■ **WORK ORDER**: Write out the records again, exactly, leaving none out.

-- Opening Marker --

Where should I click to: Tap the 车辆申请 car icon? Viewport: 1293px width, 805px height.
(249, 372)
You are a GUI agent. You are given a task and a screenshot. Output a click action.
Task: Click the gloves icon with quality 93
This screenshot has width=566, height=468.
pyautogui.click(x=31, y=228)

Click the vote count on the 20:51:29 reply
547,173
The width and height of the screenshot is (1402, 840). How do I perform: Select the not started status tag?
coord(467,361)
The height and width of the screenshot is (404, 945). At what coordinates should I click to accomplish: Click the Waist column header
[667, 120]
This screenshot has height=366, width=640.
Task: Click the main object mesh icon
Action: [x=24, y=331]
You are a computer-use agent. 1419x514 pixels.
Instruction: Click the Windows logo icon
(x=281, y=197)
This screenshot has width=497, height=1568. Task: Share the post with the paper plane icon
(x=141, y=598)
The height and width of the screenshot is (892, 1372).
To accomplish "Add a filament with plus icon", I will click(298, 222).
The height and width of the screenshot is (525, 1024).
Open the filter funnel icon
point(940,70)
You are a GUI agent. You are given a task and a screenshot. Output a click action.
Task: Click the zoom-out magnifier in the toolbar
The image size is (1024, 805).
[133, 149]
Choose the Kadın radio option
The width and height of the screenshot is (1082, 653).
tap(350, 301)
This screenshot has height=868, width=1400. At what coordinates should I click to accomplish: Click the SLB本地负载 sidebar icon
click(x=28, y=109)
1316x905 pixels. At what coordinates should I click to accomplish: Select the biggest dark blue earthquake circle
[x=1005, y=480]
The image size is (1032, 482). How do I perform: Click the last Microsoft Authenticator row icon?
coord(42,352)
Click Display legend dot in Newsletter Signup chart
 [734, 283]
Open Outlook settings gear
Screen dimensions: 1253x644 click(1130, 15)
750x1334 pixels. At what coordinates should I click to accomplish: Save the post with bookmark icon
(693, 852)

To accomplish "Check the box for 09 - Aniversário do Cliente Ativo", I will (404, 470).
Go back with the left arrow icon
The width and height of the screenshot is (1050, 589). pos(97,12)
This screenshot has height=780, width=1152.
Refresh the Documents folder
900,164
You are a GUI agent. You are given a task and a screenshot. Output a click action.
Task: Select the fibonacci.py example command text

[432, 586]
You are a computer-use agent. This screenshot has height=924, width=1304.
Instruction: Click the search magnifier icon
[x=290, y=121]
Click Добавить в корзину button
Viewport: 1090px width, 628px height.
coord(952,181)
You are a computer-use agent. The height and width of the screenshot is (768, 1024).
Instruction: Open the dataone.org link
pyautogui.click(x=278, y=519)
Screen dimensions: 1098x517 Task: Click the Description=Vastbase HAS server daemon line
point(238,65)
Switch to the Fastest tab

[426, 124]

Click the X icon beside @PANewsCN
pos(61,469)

-- Closing Marker --

■ **YOUR RESPONSE**:
Where should I click to: Tap the 车辆申请 car icon? Viewport: 1293px width, 805px height.
(249, 372)
You are a GUI agent. You are given a task and a screenshot. Output a click action.
Task: Click the gloves icon with quality 93
This screenshot has width=566, height=468.
pyautogui.click(x=31, y=228)

Click the vote count on the 20:51:29 reply
547,173
The width and height of the screenshot is (1402, 840). How do I perform: Select the not started status tag?
coord(467,361)
The height and width of the screenshot is (404, 945). At what coordinates should I click to accomplish: Click the Waist column header
[667, 120]
This screenshot has height=366, width=640.
Task: Click the main object mesh icon
Action: [x=24, y=331]
You are a computer-use agent. 1419x514 pixels.
Instruction: Click the Windows logo icon
(x=281, y=197)
This screenshot has width=497, height=1568. Task: Share the post with the paper plane icon
(x=141, y=598)
The height and width of the screenshot is (892, 1372).
To accomplish "Add a filament with plus icon", I will click(298, 222).
The height and width of the screenshot is (525, 1024).
Open the filter funnel icon
point(940,70)
You are a GUI agent. You are given a task and a screenshot. Output a click action.
Task: Click the zoom-out magnifier in the toolbar
The image size is (1024, 805).
[133, 149]
Choose the Kadın radio option
The width and height of the screenshot is (1082, 653).
tap(350, 301)
This screenshot has height=868, width=1400. At what coordinates should I click to accomplish: Click the SLB本地负载 sidebar icon
click(x=28, y=109)
1316x905 pixels. At what coordinates should I click to accomplish: Select the biggest dark blue earthquake circle
[x=1005, y=480]
The image size is (1032, 482). How do I perform: Click the last Microsoft Authenticator row icon?
coord(42,352)
Click Display legend dot in Newsletter Signup chart
 [734, 283]
Open Outlook settings gear
Screen dimensions: 1253x644 click(1130, 15)
750x1334 pixels. At what coordinates should I click to accomplish: Save the post with bookmark icon
(693, 852)

To accomplish "Check the box for 09 - Aniversário do Cliente Ativo", I will (404, 470).
Go back with the left arrow icon
The width and height of the screenshot is (1050, 589). pos(97,12)
This screenshot has height=780, width=1152.
Refresh the Documents folder
900,164
You are a GUI agent. You are given a task and a screenshot. Output a click action.
Task: Select the fibonacci.py example command text

[432, 586]
You are a computer-use agent. This screenshot has height=924, width=1304.
Instruction: Click the search magnifier icon
[x=290, y=121]
Click Добавить в корзину button
Viewport: 1090px width, 628px height.
coord(952,181)
You are a computer-use agent. The height and width of the screenshot is (768, 1024).
Instruction: Open the dataone.org link
pyautogui.click(x=278, y=519)
Screen dimensions: 1098x517 Task: Click the Description=Vastbase HAS server daemon line
point(238,65)
Switch to the Fastest tab

[426, 124]

Click the X icon beside @PANewsCN
pos(61,469)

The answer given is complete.